BEIJING: The death toll from China’s virus epidemic neared 1,400 on Friday, as the United States complained of a “lack of transparency” from Beijing over its handling of a crisis that has fuelled global panic.
Nearly 64,000 people are now recorded as having been made ill by the virus in China, with the last two days showing a steep rise after a change in diagnostic methods.
The National Health Commission disclosed a statistical error, however, saying it removed 108 deaths in Hubei that had been double-counted, but the nationwide toll still rose to 1,380 on Friday.
The deepening crisis in China has caused fears of more global contagion, with Vietnam locking down villages after finding new cases and Japan becoming the third place outside the mainland on Thursday to report a death.
More than two-dozen countries have now reported hundreds of cases among them.
While the World Health Organization has praised China’s handling of the epidemic — in contrast to its cover-up of the SARS outbreak in 2002-2003 — a top White House official on Thursday said Beijing should be more open.
“We are a little disappointed that we haven’t been invited in and we’re a little disappointed in the lack of transparency coming from the Chinese,” Larry Kudlow, the director of the National Economic Council, told reporters.
Kudlow said President Xi Jinping had assured President Donald Trump that Beijing would accept US help, but “they won’t let us”.
Kudlow’s comments contrasted with Trump’s apparent confidence in China, with the US leader telling a radio show that Xi is “extremely capable” and that the US was “working with them” and “sending a lot of people”.
The extent of the epidemic seemed to deepen on Thursday after authorities in central Hubei province, the epicentre of the crisis, started counting patients who were “clinically diagnosed” via lung imaging, in addition to those who undergo lab tests.
No room for doubt
The revision added nearly 15,000 patients to Hubei’s count in a single day, with officials explaining that past cases were included.
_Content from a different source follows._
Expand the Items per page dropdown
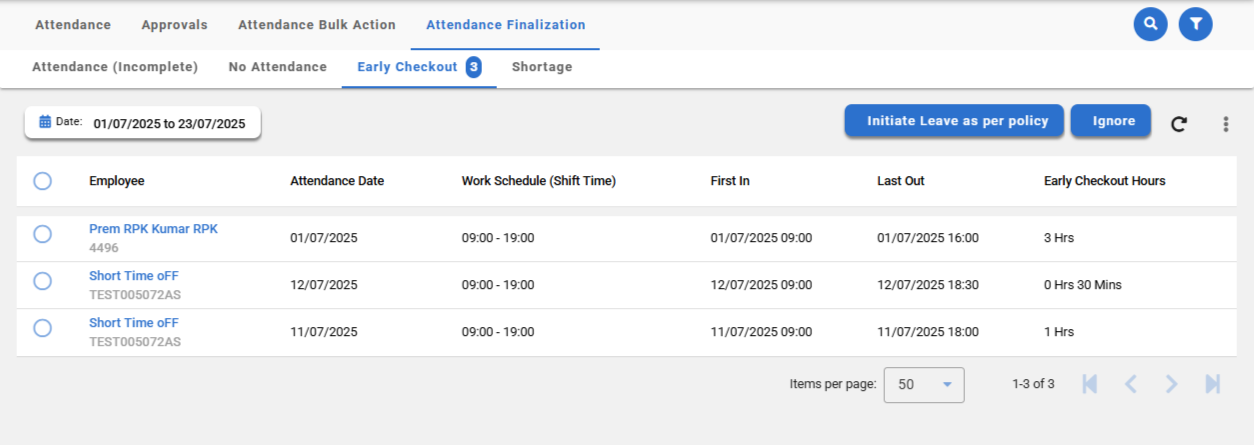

The first cases emerged in December in Wuhan, Hubei’s capital.
The WHO said the numbers included cases going back weeks.
The sharp one-day increase “does not represent a significant change in the trajectory of the outbreak,” said Michael Ryan, head of WHO’s health emergencies programme.
The move will ensure patients get treated as early as possible, instead of having to wait for laboratory tests, health officials said.
“There have been some backlogs in testing and this is also going to help in ensuring that people get adequate care,” Ryan said.
On Friday, Hubei’s health commission said another 116 people had died and more than 4,800 new cases were reported. Of those cases, more than 3,000 were “clinically diagnosed”.
“It is better to clinically diagnose and admit patients… than leaving room for doubt,” Tong Zhaohui, vice president of Beijing Chaoyang Hospital, said Thursday in Hubei.
The National Health Commission reported five other deaths and 217 new cases elsewhere in China, as the number of new patients outside Hubei fell for a 10th straight day.
Authorities have placed some 56 million people in Hubei under quarantine since late last month, in an unprecedented effort to stop the new coronavirus from spreading.
Some cities in Hubei tightened restrictions this week, sealing off neighbourhoods in what they liken to “war-time” measures.
Under criticism at home over the handling of the crisis, China’s Communist Party sacked two top-ranking officials in Hubei, and replaced them with senior cadres with security backgrounds.